Por más que le arrancara a pobres inocentes la poca felicidad que tenían en sus vidas de rutina incesante, no la sentía en ella. Después de arrebatarles lo que los mantenía de pie, Jade quedaba más vacía que antes.

Imágenes sin descodificar se repetían una y otra vez. Sólo veía fuego, personas gritando, escuchaba un llanto lejano y entre todas esas cosas, un dulce beso.

Jade caminaba entre la oscuridad de la noche sin luna ni estrellas. Su alma lloraba y ni los grillos cantaban; su lamento era pausado, pero capaz de congelar todo a su alrededor.

Maeron caminaba a una distancia prudente y trataba de no perderla de vista a pesar de la negrura envolvente. Su llanto era un cuchillo rasgando su ser, un recordatorio constante de lo que tiempo atrás había hecho.

Recordaba sus ojos, no los muertos en que se habían convertido, sino los vivos y llenos de inocencia que él había resquebrajado poco a poco hasta convertirla en la chica que caminaba a unos metros de su presencia.

Esa tarde veraniega de agosto no pudo evitar sentirse atraído por su luz, la necesitaba para su colección; día tras día, se encargó de susurrar palabras de odio para ella misma, la hizo temer hasta de su existencia y a ahorcarla de vez en cuando con el ritmo asfixiante de la vida.

Jade se había detenido hacía unos momentos, justo cuando a Maeron le faltaban dos pasos para llegar hasta ella.

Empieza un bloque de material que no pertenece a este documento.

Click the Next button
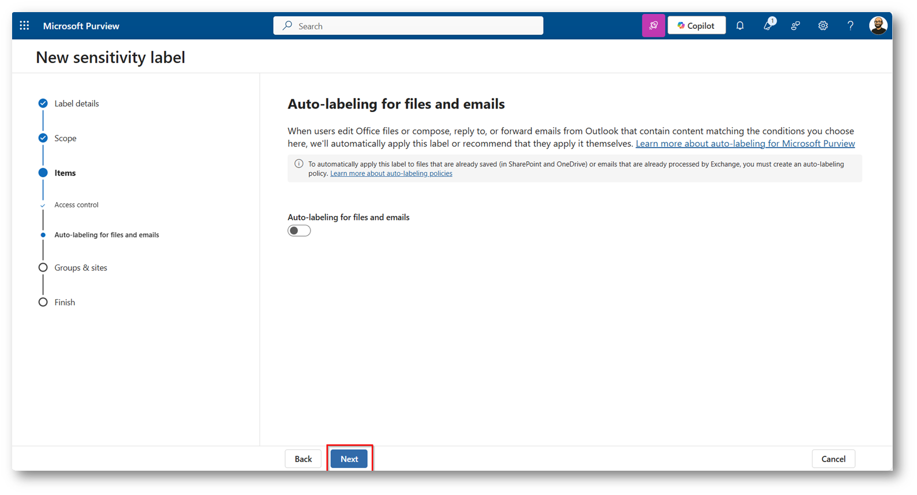The width and height of the screenshot is (917, 495). 349,459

El viento silbaba a través de ambos tratando de hacer que todo lo que los rodeaba se fuera. Los árboles eran mantos que se alzaban como figuras a punto de engullirlos.

—Quieres saberlo, ¿no?

—Depende, ¿fue dolorosa?

—No —dijo, pero sabía que ella esperaba un poco más—. Peleabas con tu novio, él se salió de control y te pegó en el pómulo izquierdo. Nunca fuiste capaz de dejarlo a pesar de que te había engañado muchas veces anteriormente. Siempre te creías que cambiaría —rió amargamente en medio del camino. Empezaron a caminar y antes de continuar, él la miró y nunca vio un llanto más desgarrador—. Ese día, saliste huyendo sin rumbo alguno; querías evitar las preguntas en casa y sin amigos con los cuales contar, no hubo muchas opciones. Corriste hasta llegar al bosque, tus pulmones parecían a punto de estallar. Te echaste a llorar junto a un tronco... Y ahí fue donde nos reencontramos.

—No sigas, por favor —uno a uno, los recuerdos se iban entrelazando. El dolor era más intenso esta vez.

—Necesito explic...

—¡NO SIGAS! — su grito cortó el viento, el ambiente se congeló. Ella lo miraba fijamente, sus ojos ya no eran el océano de melancolía que había creado. Eran el infierno en la tierra, Maeron pudo ver su perdición en ellos.

—Lo siento...

Y fueron las últimas palabras de un monstruo que, tarde, se arrepentía de sus crímenes.